Since 1998, the Yale University Art Gallery has loaned a twelve-foot bronze sculpture by Dimitri Hadzi, entitled "Floating Helmets", to the Head's Courtyard.

=== The JE Press ===
JE is one of two residential colleges which maintains active use of its print shop, the JE Press. JE owns three manual presses, one of which belonged to Frederic Goudy, and an automated Vandercook press. The JE Press is overseen by printer Richard Rose, who teaches classes each year in the printing arts.

===Exhibitions===
The work of artists affiliated with the college are on rotating display their art in the college's basement art gallery. A permanent installation of prints by Walker Evans can also be found in the basement, as well as historical memorabilia and ephemera printed by the JE Press.

==Insignia==
The principal insignia of the college is its arms, described in heraldic terms as ermine, a lion rampant vert. Designed by Fritz Kredel, it is a simplified version of the coat of arms believed to have been used by the Edwards family. A green, rearing heraldic lion symbolizes courage and purity of heart. Its crimson tongue and nails exhibit willingness to pursue its goals with passion both of speech and strength. The veil of white that surrounds the lion symbolizes the grace of God. This shield is used on formal decorations and college letterhead.

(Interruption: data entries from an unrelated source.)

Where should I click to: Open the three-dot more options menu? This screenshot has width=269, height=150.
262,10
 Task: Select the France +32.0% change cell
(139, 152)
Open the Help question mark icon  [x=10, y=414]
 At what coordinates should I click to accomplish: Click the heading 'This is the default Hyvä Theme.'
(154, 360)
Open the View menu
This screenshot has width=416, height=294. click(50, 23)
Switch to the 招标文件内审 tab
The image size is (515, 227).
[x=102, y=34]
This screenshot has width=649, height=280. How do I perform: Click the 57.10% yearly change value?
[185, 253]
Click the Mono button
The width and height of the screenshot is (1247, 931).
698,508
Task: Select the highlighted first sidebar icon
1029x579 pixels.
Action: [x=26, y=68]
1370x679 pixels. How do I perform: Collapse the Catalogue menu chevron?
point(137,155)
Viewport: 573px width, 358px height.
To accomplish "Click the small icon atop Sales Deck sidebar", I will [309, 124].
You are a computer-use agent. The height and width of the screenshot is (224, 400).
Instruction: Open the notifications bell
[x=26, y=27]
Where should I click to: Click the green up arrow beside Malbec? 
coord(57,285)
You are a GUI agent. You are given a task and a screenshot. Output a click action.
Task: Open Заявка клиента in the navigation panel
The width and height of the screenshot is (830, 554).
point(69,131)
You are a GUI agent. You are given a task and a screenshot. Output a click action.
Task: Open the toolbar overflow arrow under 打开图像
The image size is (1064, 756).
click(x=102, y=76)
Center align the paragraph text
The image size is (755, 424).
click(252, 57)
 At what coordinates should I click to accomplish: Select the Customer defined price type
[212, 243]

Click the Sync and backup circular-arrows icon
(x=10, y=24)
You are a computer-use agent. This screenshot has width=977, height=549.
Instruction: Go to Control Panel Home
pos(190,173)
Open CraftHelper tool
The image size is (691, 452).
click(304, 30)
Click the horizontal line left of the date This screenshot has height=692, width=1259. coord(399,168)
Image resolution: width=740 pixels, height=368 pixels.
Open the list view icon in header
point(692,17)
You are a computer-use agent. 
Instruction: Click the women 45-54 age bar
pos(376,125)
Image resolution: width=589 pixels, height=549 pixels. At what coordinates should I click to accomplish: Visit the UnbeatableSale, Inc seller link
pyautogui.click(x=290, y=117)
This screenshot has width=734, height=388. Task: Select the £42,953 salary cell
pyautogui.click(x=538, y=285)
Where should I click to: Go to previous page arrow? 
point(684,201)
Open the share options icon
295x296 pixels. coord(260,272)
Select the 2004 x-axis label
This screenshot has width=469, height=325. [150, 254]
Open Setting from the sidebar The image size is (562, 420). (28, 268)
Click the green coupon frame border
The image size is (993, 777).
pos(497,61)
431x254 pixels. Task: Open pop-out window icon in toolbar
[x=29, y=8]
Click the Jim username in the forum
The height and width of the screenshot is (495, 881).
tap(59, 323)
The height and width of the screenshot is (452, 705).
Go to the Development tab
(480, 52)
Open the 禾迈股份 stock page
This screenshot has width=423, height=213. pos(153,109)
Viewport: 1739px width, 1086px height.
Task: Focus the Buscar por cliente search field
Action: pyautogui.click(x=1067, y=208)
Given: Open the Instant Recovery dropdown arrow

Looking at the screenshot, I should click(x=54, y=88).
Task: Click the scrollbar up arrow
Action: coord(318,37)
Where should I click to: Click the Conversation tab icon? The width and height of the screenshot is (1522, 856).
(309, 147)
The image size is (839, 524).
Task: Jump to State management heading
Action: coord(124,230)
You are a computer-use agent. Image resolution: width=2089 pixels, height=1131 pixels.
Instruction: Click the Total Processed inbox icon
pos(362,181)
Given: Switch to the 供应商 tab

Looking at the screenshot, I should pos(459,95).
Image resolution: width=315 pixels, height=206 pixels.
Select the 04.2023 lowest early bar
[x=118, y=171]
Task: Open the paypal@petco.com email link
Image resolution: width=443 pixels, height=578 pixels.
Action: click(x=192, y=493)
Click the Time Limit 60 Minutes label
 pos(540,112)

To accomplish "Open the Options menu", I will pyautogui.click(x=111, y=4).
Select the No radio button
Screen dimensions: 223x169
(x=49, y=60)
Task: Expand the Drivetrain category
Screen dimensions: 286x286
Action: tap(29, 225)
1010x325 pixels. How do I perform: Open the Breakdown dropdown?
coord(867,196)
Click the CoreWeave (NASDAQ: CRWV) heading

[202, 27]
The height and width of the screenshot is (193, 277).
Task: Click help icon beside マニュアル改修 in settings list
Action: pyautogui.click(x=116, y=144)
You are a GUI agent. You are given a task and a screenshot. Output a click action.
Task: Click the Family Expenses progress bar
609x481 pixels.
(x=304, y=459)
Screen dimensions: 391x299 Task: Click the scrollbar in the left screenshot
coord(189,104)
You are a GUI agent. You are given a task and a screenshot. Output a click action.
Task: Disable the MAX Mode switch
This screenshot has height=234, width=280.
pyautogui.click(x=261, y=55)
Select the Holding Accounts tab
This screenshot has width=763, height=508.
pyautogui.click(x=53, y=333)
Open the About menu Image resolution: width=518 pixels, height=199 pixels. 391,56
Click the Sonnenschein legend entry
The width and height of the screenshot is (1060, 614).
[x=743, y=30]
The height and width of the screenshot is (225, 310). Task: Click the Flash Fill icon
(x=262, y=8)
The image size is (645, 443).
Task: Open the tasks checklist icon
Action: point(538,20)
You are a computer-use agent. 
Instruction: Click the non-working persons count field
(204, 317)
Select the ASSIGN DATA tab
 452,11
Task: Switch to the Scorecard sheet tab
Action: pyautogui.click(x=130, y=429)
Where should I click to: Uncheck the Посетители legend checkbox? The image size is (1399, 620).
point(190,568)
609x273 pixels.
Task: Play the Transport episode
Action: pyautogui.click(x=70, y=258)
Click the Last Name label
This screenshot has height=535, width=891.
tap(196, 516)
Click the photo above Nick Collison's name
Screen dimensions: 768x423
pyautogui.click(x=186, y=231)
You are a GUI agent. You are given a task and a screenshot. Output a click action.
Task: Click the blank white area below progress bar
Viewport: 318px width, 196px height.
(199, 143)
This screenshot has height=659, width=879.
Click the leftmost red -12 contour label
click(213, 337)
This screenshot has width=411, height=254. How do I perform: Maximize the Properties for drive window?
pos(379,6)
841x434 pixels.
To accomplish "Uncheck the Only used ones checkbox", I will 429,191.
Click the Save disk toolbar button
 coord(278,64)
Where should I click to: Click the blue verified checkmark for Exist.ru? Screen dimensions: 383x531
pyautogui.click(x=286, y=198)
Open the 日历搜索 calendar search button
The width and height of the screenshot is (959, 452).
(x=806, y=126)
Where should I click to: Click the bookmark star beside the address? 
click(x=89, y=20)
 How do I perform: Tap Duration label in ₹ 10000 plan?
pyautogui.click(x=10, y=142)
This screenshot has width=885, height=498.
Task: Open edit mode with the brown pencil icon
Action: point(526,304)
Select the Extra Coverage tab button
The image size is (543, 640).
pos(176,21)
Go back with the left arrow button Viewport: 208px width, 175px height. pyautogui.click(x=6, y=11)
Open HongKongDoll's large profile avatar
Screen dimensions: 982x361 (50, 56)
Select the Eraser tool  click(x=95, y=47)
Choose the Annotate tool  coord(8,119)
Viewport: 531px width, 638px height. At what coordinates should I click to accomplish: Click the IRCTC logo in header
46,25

Other insignia have been informally adopted for the college. A red apple surrounded by a green serpent, a reference to the Book of Genesis, is used on blazers and other college apparel. It recalls the Reverend Jonathan Edwards' preoccupation with the doctrine of original sin. It was devised by the first Master and Fellows, and designed by H. Dillington Palmer. It forms the silver head of the ebony mace of the College.

The college's mascot is the Spider, derived from a line in Jonathan Edwards' early descriptive writings on the creatures as well as his famous sermon "Sinners in the Hands of an Angry God," in which Edwards opines that "The God that holds you over the pit of hell, much as one holds a spider, or some loathsome insect over the fire, abhors you, and is dreadfully provoked." Members of the college are called "Spiders."

The unofficial motto of the college is "JE SUX." In 1975, several JE students came up with a strategy for victory in the annual Bladderball game. The plan was to take possession of the giant bladderball with a meathook. The bladderball deflated after being punctured by the meathook, prematurely ending the game and causing students of other colleges to chant "JE Sucks!" That winter, the jeer was lightheartedly adopted by JE's intramural ice hockey team, who went on to claim the intramural title. Since then, JE students have adopted the phrase as their rallying cry, with a slight twist: "Sux" instead of "Sucks," a gesture to the university's motto, Lux et Veritas.

== Student life ==

=== Student Activities ===
Yale's residential colleges compete in an annual intramural competitions in several dozen events. Each year, the most winning college across all events receives the Tyng Cup. After clinching the cup only twice in the first seventy-five years of the competition, JE won three consecutive Tyng Cup championships in 2009-'10, 2010-'11, and 2011-'12. It is currently tied for eighth in all-time Tyng victories.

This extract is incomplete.